January 11, 2016

Taoist Meaning

Continuing  to discuss Taoism for the Modern Age...

Let's say I give you two sums: 1+1+1+1+1+1+1+1 and 4+4.  Both sum up to 8, and from a pure arithmetic point of view this means they mean the same thing.

Now let's say that the first expression represents a coach going out and recruiting athletes to make up the eight of the rowing team, and the second expression represents a man with three sons marrying a woman with three daughters (i.e the Brady Bunch).

Either way you end up with eight people. Counting the people, turning them into numbers, and then summing them to a total is an example of reductive meaning. This might be just what you want if you need to fill a block of 8 seats in the theatre, or a table of 8 at a banquet, since any eight people will fill the bill.

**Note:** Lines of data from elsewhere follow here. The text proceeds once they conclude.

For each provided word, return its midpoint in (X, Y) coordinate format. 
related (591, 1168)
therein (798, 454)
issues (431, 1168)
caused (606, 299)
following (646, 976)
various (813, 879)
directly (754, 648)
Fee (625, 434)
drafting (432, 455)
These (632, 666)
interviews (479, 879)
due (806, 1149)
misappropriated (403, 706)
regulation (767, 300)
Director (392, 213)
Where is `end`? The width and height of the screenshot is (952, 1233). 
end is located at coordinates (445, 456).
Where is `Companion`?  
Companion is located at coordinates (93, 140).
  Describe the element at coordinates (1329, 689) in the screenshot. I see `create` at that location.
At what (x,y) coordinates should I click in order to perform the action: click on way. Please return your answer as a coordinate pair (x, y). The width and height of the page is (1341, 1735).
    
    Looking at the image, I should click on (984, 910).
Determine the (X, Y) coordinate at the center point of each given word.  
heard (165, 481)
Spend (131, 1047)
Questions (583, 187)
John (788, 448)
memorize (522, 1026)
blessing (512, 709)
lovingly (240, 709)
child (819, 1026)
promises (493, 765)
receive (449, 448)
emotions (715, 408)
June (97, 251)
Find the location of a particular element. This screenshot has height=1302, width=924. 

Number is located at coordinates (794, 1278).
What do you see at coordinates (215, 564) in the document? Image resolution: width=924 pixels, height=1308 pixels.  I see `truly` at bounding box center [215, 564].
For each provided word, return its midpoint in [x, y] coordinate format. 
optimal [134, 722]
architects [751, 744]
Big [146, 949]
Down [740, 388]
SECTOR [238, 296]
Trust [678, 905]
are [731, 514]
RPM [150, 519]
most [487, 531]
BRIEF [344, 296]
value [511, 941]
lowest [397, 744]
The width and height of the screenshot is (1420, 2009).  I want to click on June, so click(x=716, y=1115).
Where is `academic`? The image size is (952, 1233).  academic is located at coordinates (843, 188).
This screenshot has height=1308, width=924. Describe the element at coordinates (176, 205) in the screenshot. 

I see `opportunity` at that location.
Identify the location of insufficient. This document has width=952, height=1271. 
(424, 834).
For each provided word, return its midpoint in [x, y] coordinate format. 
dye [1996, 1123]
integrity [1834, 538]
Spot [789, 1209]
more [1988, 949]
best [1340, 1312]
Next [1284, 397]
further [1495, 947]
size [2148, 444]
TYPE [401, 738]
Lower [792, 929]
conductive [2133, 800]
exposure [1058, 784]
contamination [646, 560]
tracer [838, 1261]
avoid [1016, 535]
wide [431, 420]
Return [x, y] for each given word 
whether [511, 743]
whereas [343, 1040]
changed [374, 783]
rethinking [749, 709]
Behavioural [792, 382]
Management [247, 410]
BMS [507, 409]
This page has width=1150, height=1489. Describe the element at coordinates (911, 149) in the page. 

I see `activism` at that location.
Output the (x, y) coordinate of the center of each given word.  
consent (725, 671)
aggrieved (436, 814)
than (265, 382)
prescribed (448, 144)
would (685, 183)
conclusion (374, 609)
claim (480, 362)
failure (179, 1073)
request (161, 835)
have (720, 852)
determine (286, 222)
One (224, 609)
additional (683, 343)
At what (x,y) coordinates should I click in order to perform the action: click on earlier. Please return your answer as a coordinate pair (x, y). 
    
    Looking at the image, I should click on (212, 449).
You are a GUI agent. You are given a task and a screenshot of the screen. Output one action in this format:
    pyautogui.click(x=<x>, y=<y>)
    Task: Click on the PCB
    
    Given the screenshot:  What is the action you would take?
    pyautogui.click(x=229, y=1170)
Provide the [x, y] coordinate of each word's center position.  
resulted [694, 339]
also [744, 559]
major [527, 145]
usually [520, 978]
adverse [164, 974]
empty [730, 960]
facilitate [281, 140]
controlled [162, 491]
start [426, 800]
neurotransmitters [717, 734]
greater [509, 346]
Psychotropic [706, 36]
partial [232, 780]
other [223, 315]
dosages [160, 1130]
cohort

But for the purposes of winning at Henley or starting a sitcom, the two groups of 8 are not equivalent. A lot of detail about the full picture gets eliminated when you sum things up into a simplified whole.

Language is also reductive in a similar way to arithmetic.  When I call the first eight people as "a rowing team", I focus on a subset of the attributes of those people, and I lose the fact that one of them is, say, called Fred and is a fanatical supporter of Manchester United.  When I call the second eight people as a "blended family", I may lose the information that Jan is jealous of the attention her older sister Marcia receives.

Any reality is much more complex than any description of it.  The limitations of our minds and of our language require us to reduce what we experience to such descriptions.  For this reason, we need to remind ourselves that we never have the whole picture if we want to remain in touch with reality.

While it may be convenient for a focused purpose to reduce things down to a simpler description, the true meaning of things can only ever be in their full, indescribable complexity.